▸ Extrait
*-*-*

Cet affaiblissement progressif de l'Allemagne sous l'effet de son propre régime, nous le voyons commencer sous nos yeux, en même temps que sa puissance s'accroît. Les tares profondes qui le produisent procèdent toutes d'une même cause. Ce qui rend ces régimes terrifiants est aussi ce qui les affaiblit avec les années, c'est-à-dire leur prodigieux dynamisme. Dans ces régimes, tout ce qui assure la permanence de la force est sacrifié à ce qui en procure le progrès ; ainsi, quand le progrès a atteint une certaine limite, la paralysie survient.

*-*-*

▸ Données enregistrées
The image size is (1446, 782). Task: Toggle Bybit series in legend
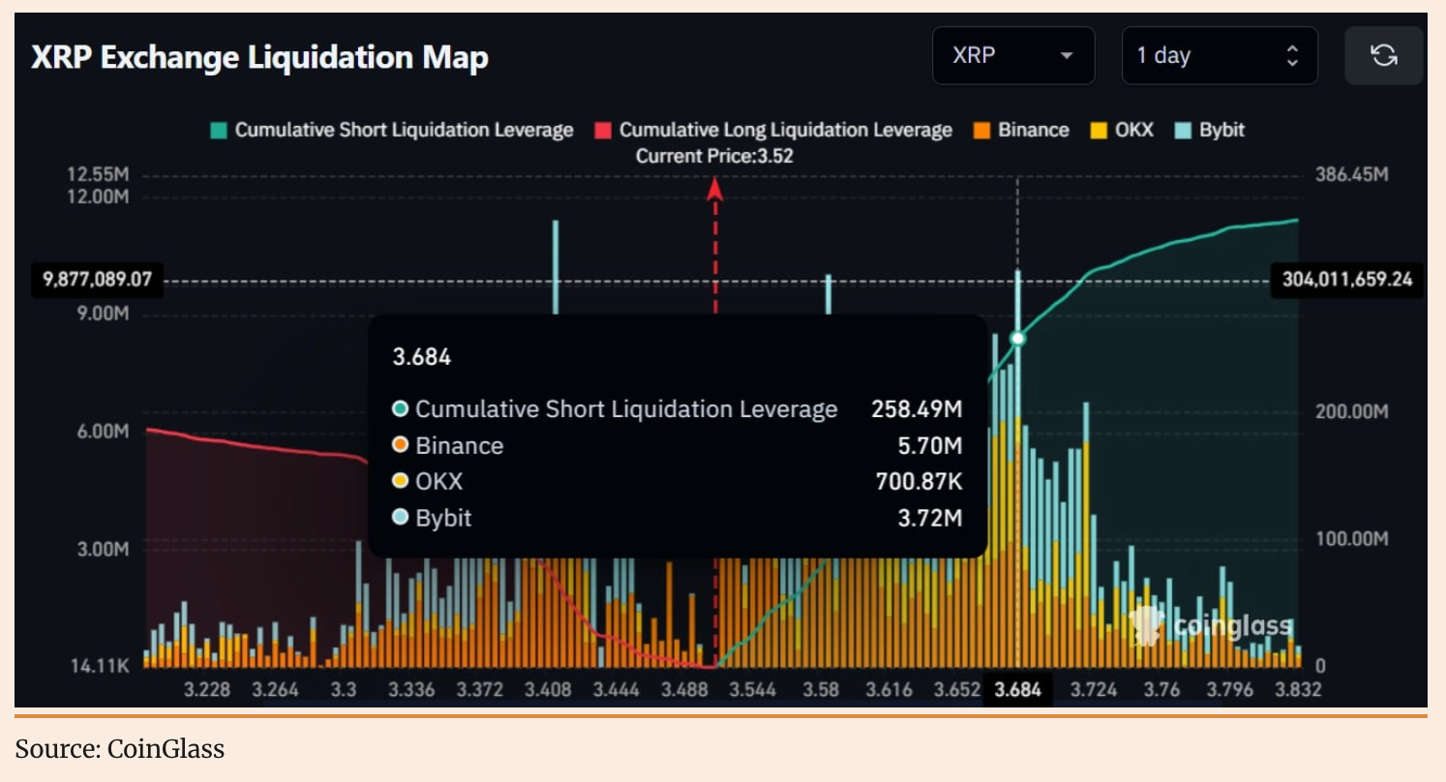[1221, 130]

*-*-*

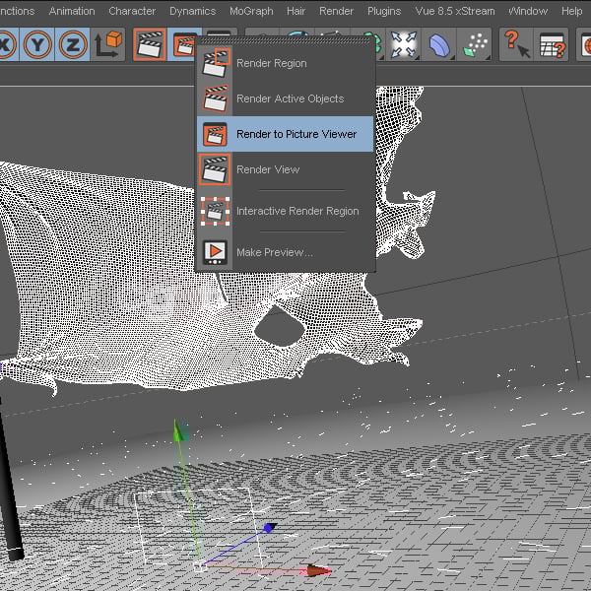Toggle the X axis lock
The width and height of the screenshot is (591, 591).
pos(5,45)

*-*-*

▸ Consigne
Selon l'extrait sur l'Allemagne, qu'est-ce qui rend ces régimes terrifiants tout en les affaiblissant avec les années ?

▸ Réponse attendue
Leur prodigieux dynamisme.